* _Task goal_
Reproduce every one of the records below verbatim, keeping each line unchanged and in its original order.

[A run of records]
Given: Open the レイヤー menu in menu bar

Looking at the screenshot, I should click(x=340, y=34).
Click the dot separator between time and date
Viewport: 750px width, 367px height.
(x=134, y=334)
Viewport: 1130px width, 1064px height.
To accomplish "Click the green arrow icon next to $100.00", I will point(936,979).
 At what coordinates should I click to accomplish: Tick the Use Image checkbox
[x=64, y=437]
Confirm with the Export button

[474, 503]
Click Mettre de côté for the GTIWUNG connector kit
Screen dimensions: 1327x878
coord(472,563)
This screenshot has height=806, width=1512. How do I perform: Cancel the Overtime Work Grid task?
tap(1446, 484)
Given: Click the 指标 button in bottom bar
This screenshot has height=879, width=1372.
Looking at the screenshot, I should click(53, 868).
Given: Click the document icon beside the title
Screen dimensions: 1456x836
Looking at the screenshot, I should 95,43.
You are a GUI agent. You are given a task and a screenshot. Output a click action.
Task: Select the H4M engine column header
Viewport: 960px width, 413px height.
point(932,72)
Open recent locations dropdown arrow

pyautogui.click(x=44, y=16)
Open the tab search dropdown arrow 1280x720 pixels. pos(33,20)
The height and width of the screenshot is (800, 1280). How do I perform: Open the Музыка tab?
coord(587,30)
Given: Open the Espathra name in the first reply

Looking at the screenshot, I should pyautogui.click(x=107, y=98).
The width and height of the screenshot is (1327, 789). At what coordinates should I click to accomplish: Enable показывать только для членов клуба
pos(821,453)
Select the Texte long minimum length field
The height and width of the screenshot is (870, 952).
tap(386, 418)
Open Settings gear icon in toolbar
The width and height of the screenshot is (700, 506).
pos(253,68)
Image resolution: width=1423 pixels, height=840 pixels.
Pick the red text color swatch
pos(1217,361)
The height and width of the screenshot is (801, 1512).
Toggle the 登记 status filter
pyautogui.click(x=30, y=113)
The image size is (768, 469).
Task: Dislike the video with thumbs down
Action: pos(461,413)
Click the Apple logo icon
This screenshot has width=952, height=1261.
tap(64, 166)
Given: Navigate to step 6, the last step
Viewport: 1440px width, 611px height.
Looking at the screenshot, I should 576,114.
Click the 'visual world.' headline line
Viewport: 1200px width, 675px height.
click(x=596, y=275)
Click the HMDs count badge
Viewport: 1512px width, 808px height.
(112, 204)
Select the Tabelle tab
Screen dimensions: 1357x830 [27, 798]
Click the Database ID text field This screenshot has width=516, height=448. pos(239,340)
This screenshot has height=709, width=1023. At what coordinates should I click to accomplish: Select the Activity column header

* _Task solution_
Given: Open the レイヤー menu in menu bar

Looking at the screenshot, I should click(x=340, y=34).
Click the dot separator between time and date
Viewport: 750px width, 367px height.
(x=134, y=334)
Viewport: 1130px width, 1064px height.
To accomplish "Click the green arrow icon next to $100.00", I will point(936,979).
 At what coordinates should I click to accomplish: Tick the Use Image checkbox
[x=64, y=437]
Confirm with the Export button

[474, 503]
Click Mettre de côté for the GTIWUNG connector kit
Screen dimensions: 1327x878
coord(472,563)
This screenshot has height=806, width=1512. How do I perform: Cancel the Overtime Work Grid task?
tap(1446, 484)
Given: Click the 指标 button in bottom bar
This screenshot has height=879, width=1372.
Looking at the screenshot, I should click(53, 868).
Given: Click the document icon beside the title
Screen dimensions: 1456x836
Looking at the screenshot, I should 95,43.
You are a GUI agent. You are given a task and a screenshot. Output a click action.
Task: Select the H4M engine column header
Viewport: 960px width, 413px height.
point(932,72)
Open recent locations dropdown arrow

pyautogui.click(x=44, y=16)
Open the tab search dropdown arrow 1280x720 pixels. pos(33,20)
The height and width of the screenshot is (800, 1280). How do I perform: Open the Музыка tab?
coord(587,30)
Given: Open the Espathra name in the first reply

Looking at the screenshot, I should pyautogui.click(x=107, y=98).
The width and height of the screenshot is (1327, 789). At what coordinates should I click to accomplish: Enable показывать только для членов клуба
pos(821,453)
Select the Texte long minimum length field
The height and width of the screenshot is (870, 952).
tap(386, 418)
Open Settings gear icon in toolbar
The width and height of the screenshot is (700, 506).
pos(253,68)
Image resolution: width=1423 pixels, height=840 pixels.
Pick the red text color swatch
pos(1217,361)
The height and width of the screenshot is (801, 1512).
Toggle the 登记 status filter
pyautogui.click(x=30, y=113)
The image size is (768, 469).
Task: Dislike the video with thumbs down
Action: pos(461,413)
Click the Apple logo icon
This screenshot has width=952, height=1261.
tap(64, 166)
Given: Navigate to step 6, the last step
Viewport: 1440px width, 611px height.
Looking at the screenshot, I should 576,114.
Click the 'visual world.' headline line
Viewport: 1200px width, 675px height.
click(x=596, y=275)
Click the HMDs count badge
Viewport: 1512px width, 808px height.
(112, 204)
Select the Tabelle tab
Screen dimensions: 1357x830 [27, 798]
Click the Database ID text field This screenshot has width=516, height=448. pos(239,340)
This screenshot has height=709, width=1023. At what coordinates should I click to accomplish: Select the Activity column header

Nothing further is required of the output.